Fabien Roussel a présenté le programme le plus complet en matière de solidarité internationale. Il fait notamment de la lutte contre l’évasion fiscale sa priorité absolue : il souhaite la création d’une nouvelle institution sous l’égide de l’ONU chargée de coordonner ces efforts au niveau mondial. Il veut faire des médicaments et des vaccins des biens publics universels, et lèvera à cette fin les brevets sur les vaccins. Il souhaite utiliser les DTS du FMI pour créer une nouvelle monnaie internationale capable de financer des projets de développement, mais aussi réviser le mode de calcul des quotes-parts de ces DTS qui avantage les pays riches. L’APD sera portée à 0,7% du RNB en 2025, l’essentiel de l’augmentation bénéficiera aux pays les moins avancés (PMA), 85% de l’APD totale lutteront contre les inégalités entre les femmes et les hommes et 50% financeront les secteurs sociaux.
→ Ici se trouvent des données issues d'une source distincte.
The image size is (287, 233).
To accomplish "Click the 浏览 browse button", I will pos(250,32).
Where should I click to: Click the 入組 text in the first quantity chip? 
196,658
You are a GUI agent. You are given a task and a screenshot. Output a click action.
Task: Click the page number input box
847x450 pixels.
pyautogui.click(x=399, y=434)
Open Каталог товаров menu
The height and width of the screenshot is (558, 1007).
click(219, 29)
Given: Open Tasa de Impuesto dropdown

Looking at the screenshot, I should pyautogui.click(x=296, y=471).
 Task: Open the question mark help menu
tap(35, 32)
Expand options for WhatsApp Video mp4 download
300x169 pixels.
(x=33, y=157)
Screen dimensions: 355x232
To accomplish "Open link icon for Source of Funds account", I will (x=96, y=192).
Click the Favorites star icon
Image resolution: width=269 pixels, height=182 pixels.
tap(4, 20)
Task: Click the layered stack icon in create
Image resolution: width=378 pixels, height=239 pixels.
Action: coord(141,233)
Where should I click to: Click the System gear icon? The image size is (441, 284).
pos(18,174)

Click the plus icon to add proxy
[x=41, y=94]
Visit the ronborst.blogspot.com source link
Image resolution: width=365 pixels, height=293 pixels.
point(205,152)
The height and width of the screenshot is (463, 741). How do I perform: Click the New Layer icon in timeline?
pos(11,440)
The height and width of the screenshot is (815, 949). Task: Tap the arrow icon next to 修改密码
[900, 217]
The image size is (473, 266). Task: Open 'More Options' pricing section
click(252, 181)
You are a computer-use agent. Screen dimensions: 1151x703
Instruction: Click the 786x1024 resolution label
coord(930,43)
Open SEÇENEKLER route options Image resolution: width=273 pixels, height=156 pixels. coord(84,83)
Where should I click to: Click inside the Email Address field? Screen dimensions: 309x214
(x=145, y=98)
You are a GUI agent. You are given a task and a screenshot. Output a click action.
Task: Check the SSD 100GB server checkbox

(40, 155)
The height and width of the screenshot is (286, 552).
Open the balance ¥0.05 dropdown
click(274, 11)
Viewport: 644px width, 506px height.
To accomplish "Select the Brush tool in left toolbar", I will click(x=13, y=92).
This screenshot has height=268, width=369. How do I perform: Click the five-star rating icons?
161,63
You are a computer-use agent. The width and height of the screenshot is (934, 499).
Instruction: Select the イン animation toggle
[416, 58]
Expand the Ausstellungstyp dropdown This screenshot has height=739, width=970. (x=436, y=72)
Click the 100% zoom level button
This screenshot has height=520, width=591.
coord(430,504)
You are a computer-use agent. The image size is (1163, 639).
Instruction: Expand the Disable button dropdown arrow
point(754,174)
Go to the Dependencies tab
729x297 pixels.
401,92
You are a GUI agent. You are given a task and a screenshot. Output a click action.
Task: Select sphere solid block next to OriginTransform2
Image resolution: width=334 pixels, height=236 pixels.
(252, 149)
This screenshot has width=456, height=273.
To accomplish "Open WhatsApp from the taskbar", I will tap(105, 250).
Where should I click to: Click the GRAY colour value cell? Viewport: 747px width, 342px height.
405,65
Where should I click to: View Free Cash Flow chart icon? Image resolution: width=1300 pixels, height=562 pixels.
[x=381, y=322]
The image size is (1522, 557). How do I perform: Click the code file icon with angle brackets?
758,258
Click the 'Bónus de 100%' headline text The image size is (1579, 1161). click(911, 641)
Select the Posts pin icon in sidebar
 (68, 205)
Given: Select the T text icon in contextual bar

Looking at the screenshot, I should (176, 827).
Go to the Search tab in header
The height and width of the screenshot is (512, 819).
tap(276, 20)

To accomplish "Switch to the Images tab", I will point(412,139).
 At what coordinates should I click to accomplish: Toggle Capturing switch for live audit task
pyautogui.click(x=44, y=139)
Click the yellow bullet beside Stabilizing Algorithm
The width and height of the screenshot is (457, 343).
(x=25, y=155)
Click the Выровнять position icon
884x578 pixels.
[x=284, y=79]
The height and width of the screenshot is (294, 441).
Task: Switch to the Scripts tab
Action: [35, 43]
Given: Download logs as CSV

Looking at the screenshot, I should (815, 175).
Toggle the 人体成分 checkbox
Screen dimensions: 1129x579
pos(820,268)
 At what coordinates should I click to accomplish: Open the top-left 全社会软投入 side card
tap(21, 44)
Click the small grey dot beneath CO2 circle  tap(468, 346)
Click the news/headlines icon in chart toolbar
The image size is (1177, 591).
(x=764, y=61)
Il veut augmenter le taux de la TTF française de 0,3% à 0,5% mais également mettre en place une taxe similaire au niveau européen voire au niveau mondial. Il veut une grande conférence mondiale sur la dette ainsi que l’annulation de la dette COVID des pays, dont les modalités mériteraient d’être précisées. Il veut renforcer la coopération avec les pays du Sahel et démocratiser l’ONU en renforçant le poids de l’Assemblée générale des Nations unies au bénéfice des pays du Sud.

Fabien Roussel ne précise pas les mesures qui seront mises en œuvre pour accompagner les pays africains à créer 15 millions d’emplois par an pour la jeunesse croissante du continent.

Les propositions d’Eric Zemmour sur l’Afrique se font exclusivement à travers la question migratoire. Son programme ne contient que deux phrases à ce sujet, qui indiquent qu’il souhaite refonder notre relation avec l’Afrique pour y préserver notre influence en lutter contre les flux migratoires, et qu’il conditionnera notre APD au retour des ressortissants étrangers dans leur pays d’origine. Dans sa réponse à Open Diplomacy, il indique que le partage de doses de vaccins et de traitements avec les pays à faible revenu est une priorité et qu’il faut renforcer les hôpitaux et développer des systèmes de surveillance des variants. Il pense la coopération internationale en matière de santé mondiale est utile mais que celle-ci ne doit pas se faire au détriment de la souveraineté nationale. Il maintiendra les financements actuels aux grands fonds de solidarité internationale. Il œuvrera aussi pour renforcer les systèmes de santé en Afrique et réformer l’APD pour qu’elle soit plus efficace et cesse de propager des idéologies « progressistes ». Il souhaite qu’elle bénéficie aux Etats et non aux ONG dont il se méfie et qu’elle soit alignée sur les priorités nationales et aller à de « bons dirigeants ». Il envisage d’annuler les dettes de certains pays si des progrès en matière de développement peuvent être réalisés.

En se positionnant en faveur de la conditionnalité de l’APD, Eric Zemmour dénature l’essence même de cet outil de solidarité internationale et va à l’encontre des valeurs portées par l’ensemble des ONG de solidarité internationale, dont ONE. Eric Zemmour ne mentionne pas les DTS, il ne précise pas les mesures mises en œuvre pour lutter contre l’évasion fiscale ni la nécessité d’augmenter la transparence des multinationales. Il ne mentionne pas l’impératif de renforcer la place des pays africains dans la gouvernance mondiale, et ne s’attaque pas au défi de la création d’emploi en Afrique. Il considère le féminisme comme « déconstructeur » et ne soutiendra pas la mise en place d’une diplomatie féministe française. Eric Zemmour ne nous a pas partagé ses propositions.